Unfractionated heparin (heparin sodium, commonly known as heparin) and low-molecular-weight heparin (e.g. enoxaparin) are the most commonly used anticoagulant drugs in the prophylaxis of DVT. Common dosage for low-dose unfractionated heparin (LDH) therapy is 5000 units given subcutaneously every 12 hours for low- to moderate-risk patients. Because of the action of these medications, the patient is assessed for signs of bleeding, such as increased bruising, melaena or blood-positive stools and bleeding gums. Although the majority of patients receiving LDH do not experience side effects, the risk of bleeding remains present.
IPC devices—also referred to as sequential compression devices (SCDs)—consist of sleeves or stockings made of fabric or plastic that are wrapped around the leg and secured with Velcro (Box 33-6). Foot-pump SCDs are also available. The sleeves are then connected to a pump that alternately inflates and deflates the stocking around the leg. A typical cycle is inflation for 10–15 seconds and deflation for 45–60 seconds. Inflation pressures average 40 mmHg. Use of SCDs on the legs decreases venous stasis by increasing venous return through the deep veins of the legs. For optimal results, use of SCDs is begun as soon as possible and maintained until the patient is fully mobile. Graded compression stockings can help prevent DVT, but patients must receive the right size, and the SCDs must be used correctly.
BOX 33-6 PROCEDURAL GUIDELINES FOR APPLICATION OF SEQUENTIAL COMPRESSION DEVICES (SCDS)

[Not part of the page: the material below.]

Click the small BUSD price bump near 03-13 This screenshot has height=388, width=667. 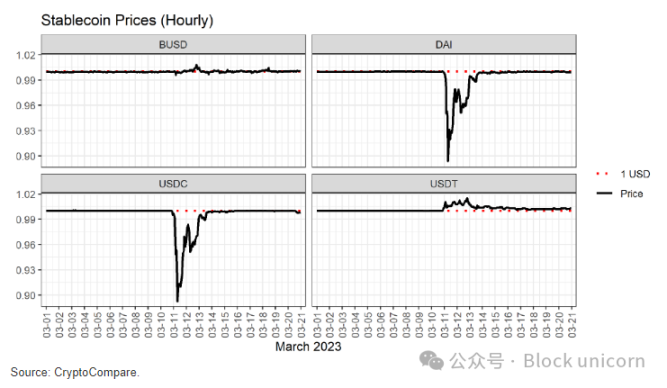pos(196,66)
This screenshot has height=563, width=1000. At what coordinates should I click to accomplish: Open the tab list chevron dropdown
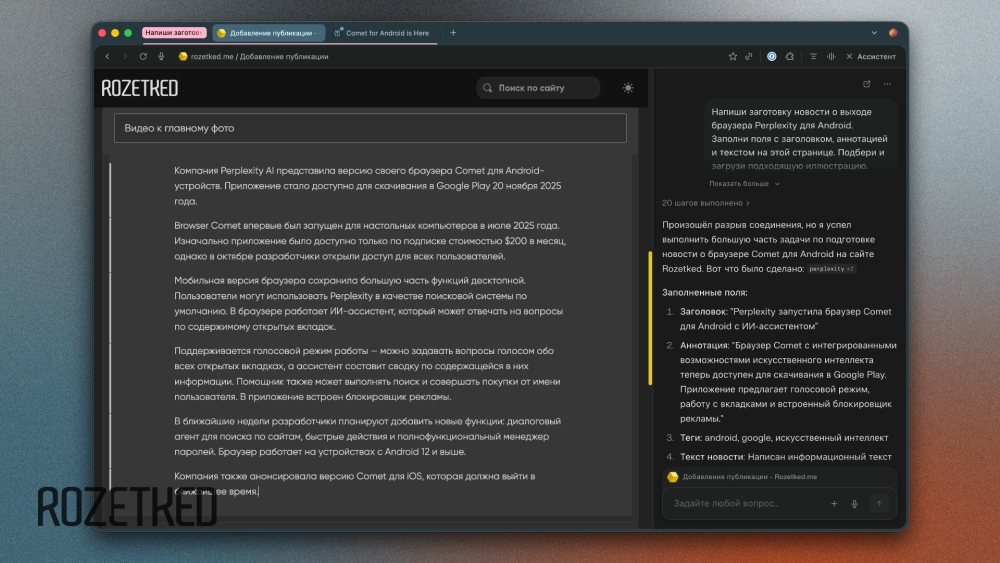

1. Measure patient for proper-size stocking by measuring around the largest part of the patient’s thigh.
2. Place a protective stocking over the patient’s leg.
3. Wrap the stocking around the leg, starting at the ankle, with the opening over the patella (see illustration).
4. Attach the stockings to the insufflator and verify that the intermittent pressure is between 35 and 45 mmHg.
Elastic compression stockings also help maintain external pressure on the muscles of the lower extremities and thus may promote venous return (Skill 33-1). When considering applying graded compression stockings, the nurse first needs to assess the patient’s suitability for wearing them. The stockings should not be applied if there is any local condition affecting the leg (e.g. any skin lesion, gangrenous condition or recent vein ligation), as application may compromise circulation. The stockings must be applied properly, and they must be removed and reapplied (see Skill 33-1) at least twice a day. In addition, the stockings should always be clean and dry. It may be useful for the patient to have two pairs.
SKILL 33-1 Applying elastic stockings
Applying elastic stockings can be delegated to nurse assistants. The following information should be given when delegating this task:
• Avoid activities that promote venous stasis (e.g. crossing legs, wearing garters or placing pillows under the knees).
• When possible, elevate legs to improve venous return.
• Elevate legs before applying stockings.
• Avoid wrinkles in the stockings.
• Observe for allergic reactions, skin irritation and thrombophlebitis.